It’s Not Really Chicken

April 24, 2009

I’ve decided to write my Poetics of Witnessing paper about my self-portraiture project and how it relates to what we’ve been talking about. I think I’ve opened an emotional can of worms.

I was stuck for a while because I wasn’t writing more than an artist’s statement. I just kept repeating myself. So I decided to look at one of my pictures and describe it. Easy and simple. Then I started writing about the process of taking the picture, and how I asked my dad to take it, and then I started thinking about how important my dad is to me. I started writing about what may have been going through his mind at the moment, what he may think when he reflects on the image, what I think about when I look at the image…needless to say, it was emotional. I started crying in the library.

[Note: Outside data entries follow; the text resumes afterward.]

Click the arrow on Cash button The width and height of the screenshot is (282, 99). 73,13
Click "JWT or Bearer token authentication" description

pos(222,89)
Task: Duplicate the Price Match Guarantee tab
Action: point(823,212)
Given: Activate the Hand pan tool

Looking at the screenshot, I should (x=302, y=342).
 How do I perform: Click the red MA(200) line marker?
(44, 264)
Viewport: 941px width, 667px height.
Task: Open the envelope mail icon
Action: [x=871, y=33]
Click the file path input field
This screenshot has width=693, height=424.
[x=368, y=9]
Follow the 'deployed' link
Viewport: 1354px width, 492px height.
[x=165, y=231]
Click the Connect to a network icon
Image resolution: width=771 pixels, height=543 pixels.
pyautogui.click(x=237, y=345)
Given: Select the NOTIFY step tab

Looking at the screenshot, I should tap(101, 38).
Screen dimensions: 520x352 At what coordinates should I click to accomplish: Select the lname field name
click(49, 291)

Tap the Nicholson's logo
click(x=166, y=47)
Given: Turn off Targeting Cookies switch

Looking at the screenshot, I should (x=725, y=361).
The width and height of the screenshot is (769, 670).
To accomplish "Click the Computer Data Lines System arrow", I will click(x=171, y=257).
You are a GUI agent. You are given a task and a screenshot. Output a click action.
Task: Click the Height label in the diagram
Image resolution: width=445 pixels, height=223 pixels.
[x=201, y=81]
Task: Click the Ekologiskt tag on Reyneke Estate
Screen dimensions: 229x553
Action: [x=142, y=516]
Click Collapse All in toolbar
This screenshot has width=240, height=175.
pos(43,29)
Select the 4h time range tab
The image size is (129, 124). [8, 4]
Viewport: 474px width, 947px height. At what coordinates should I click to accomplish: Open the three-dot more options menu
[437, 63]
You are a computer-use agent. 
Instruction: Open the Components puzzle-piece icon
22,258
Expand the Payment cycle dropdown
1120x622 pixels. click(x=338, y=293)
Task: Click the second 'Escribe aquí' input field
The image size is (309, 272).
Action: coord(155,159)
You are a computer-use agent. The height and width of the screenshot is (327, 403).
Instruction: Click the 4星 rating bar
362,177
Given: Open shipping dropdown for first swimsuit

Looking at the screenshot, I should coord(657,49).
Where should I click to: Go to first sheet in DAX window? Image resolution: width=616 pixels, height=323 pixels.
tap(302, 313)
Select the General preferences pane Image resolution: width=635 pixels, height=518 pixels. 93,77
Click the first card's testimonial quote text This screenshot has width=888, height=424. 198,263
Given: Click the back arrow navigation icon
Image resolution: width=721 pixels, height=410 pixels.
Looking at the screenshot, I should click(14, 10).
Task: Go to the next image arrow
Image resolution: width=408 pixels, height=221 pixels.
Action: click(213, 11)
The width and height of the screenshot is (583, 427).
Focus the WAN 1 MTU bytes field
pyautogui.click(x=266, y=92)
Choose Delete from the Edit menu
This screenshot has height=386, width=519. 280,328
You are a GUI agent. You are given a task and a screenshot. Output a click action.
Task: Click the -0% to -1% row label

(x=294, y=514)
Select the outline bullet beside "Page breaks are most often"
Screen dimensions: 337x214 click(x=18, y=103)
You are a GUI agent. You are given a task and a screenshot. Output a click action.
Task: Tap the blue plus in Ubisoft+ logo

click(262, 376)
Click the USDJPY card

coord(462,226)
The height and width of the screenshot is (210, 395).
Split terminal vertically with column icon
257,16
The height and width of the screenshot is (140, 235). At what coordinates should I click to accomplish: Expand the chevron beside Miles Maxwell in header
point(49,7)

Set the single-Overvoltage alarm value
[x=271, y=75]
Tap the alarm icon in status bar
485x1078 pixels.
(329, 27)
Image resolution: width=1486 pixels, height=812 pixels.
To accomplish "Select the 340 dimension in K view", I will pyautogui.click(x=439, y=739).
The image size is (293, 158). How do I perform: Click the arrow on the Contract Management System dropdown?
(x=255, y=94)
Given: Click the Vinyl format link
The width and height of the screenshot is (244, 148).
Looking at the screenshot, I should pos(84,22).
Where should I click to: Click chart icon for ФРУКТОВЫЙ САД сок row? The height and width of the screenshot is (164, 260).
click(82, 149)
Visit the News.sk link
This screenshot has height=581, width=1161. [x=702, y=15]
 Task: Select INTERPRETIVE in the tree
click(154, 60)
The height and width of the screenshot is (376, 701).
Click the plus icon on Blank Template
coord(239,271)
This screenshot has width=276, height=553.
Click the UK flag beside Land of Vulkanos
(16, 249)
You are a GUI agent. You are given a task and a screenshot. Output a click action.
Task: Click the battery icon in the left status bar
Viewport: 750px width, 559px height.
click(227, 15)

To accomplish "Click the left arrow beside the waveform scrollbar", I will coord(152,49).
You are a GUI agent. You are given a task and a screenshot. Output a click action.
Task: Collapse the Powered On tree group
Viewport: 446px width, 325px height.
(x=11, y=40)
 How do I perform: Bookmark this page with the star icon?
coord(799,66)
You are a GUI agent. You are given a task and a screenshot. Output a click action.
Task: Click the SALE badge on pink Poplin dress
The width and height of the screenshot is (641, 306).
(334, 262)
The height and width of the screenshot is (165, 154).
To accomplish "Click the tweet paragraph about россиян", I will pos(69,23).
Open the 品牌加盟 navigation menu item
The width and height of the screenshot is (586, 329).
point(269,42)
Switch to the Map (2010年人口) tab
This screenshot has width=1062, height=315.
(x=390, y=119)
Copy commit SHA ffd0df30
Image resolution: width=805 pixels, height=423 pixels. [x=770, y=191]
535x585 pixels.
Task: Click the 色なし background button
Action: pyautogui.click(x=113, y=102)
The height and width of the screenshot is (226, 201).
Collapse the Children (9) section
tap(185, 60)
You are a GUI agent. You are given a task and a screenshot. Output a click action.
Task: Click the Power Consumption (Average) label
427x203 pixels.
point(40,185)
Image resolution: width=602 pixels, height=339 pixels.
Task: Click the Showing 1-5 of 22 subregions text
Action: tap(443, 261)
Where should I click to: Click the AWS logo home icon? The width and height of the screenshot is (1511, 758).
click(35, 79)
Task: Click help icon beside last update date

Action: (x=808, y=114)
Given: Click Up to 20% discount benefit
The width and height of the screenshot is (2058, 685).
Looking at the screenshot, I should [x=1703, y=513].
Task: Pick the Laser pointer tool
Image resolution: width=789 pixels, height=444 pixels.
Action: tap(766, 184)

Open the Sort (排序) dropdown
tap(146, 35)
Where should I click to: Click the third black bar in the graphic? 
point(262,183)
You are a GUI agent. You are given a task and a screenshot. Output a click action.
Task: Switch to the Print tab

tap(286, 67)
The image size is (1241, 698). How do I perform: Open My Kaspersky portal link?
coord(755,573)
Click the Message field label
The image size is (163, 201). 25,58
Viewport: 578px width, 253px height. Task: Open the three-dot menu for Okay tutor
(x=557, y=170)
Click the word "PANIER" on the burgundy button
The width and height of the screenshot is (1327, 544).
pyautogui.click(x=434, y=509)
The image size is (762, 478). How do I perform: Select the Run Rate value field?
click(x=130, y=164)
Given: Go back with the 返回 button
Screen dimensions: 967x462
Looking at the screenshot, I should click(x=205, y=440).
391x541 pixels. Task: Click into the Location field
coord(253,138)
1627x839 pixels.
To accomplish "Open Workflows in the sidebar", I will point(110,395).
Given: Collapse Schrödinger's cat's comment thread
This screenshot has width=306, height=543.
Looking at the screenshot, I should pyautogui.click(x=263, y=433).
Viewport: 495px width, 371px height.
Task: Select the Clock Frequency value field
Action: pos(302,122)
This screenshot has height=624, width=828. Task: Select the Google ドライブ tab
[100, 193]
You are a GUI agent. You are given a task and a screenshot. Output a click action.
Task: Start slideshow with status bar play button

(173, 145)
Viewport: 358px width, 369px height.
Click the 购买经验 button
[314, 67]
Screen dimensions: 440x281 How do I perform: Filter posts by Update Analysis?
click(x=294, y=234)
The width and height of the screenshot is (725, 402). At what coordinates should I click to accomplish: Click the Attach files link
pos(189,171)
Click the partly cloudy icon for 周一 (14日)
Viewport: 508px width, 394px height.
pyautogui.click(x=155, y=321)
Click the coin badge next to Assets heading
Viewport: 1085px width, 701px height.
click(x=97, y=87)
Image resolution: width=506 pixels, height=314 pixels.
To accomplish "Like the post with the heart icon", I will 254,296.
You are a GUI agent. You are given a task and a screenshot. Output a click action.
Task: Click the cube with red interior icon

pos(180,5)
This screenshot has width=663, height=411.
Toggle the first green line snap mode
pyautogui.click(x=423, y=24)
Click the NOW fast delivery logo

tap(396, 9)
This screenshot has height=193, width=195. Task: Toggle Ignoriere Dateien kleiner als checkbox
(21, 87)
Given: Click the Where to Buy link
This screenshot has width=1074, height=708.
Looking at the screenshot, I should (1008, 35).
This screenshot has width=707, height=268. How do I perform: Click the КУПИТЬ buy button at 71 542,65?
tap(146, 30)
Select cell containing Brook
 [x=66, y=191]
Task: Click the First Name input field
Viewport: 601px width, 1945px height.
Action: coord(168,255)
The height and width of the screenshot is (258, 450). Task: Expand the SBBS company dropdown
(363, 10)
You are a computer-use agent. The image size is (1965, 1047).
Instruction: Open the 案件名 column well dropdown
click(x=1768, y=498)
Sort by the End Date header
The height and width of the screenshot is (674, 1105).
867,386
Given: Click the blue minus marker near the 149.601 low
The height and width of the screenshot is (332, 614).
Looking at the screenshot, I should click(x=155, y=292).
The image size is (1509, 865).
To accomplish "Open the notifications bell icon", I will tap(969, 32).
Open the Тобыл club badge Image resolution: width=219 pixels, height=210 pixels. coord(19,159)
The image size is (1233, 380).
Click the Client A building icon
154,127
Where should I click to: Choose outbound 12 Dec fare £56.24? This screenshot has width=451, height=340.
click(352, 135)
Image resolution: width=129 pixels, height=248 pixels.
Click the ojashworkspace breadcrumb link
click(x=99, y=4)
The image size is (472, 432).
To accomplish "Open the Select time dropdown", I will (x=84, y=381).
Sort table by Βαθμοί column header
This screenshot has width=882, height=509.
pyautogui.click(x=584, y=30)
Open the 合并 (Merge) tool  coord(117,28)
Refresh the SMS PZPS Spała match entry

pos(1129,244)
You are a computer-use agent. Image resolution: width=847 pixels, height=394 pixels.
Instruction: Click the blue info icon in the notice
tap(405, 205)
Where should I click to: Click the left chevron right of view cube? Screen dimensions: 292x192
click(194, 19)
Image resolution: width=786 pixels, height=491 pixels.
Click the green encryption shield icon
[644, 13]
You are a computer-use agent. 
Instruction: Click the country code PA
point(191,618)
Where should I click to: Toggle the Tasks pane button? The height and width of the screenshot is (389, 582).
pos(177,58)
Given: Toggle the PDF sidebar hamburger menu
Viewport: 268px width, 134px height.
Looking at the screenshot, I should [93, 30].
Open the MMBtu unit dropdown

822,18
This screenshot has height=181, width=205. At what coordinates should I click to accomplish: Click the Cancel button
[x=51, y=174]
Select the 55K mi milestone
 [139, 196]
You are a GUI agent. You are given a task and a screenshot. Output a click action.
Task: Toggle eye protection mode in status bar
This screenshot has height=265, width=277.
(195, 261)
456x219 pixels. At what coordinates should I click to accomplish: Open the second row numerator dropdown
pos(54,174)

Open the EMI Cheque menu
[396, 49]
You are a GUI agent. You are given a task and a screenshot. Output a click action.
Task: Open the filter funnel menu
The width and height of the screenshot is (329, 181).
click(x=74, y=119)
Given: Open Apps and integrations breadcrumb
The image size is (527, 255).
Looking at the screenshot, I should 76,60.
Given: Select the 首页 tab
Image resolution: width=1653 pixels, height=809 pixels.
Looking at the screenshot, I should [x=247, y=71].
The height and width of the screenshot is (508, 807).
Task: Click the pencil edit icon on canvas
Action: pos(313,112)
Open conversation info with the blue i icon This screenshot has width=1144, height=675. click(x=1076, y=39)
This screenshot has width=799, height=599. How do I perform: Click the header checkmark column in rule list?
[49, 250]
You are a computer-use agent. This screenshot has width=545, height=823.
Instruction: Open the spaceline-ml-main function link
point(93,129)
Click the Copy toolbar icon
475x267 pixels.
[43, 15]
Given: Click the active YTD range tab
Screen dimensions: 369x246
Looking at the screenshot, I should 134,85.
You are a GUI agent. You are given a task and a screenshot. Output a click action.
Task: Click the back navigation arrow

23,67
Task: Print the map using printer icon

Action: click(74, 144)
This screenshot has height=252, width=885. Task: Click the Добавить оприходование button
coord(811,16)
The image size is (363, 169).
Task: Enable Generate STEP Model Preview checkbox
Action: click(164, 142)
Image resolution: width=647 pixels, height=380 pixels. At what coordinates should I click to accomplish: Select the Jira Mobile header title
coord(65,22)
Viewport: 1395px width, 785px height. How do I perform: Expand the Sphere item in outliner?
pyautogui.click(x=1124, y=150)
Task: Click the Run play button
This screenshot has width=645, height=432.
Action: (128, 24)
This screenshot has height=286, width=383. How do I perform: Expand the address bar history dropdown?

I’m a daddy’s girl, I know. And I’m hoping it’ll hit a soft spot with my professor, even though he has two sons and no daughters. But being a parent is a universal experience, right? Maybe?


And She Fights For Her Life

April 1, 2009

I just got back from a really long fucking day. I don’t like getting back at 11 and having to do work. Who the fuck does? I just don’t like what I’m doing. I don’t like denying who I am and what I’m happy doing. I enjoy photography, but I’m really not supposed to be a documentary photographer. I want to be, but I’m not. I’m not good at it. I try and I try, and nothing. That’s not true. Just this project. But I’m so burnt out, and I’ll definitely have more fails than successes after college. I can’t do that. I’m not happy. I just want to make things and not have to think so much. Don’t get me wrong, I enjoy thinking and feeling smart, but I shouldn’t be thinking nearly as much as I have been. It’s not worth it. I should be doing what I love: photographing myself.

And not because I’m conceded (well, maybe). It just makes me feel special. It gives me worth. It’s me, telling myself “yeah, you’re worth it. You really are.” I’m amazing, and that’s how I like feeling. That’s what I want my work to say. I want my work to make me feel good about myself. About what I’m doing. About what I’m here for. About what makes me happy. And slowly but surely, I’m branching out to the next ripple – people I love. Eventually I’ll photograph the Arab-American community, but I need to learn to love and appreciate and saturate myself in me and the people I hold dearest to my heart.

Loving one’s self and expressing that love and happiness is just so frowned upon it seems. That’s lame.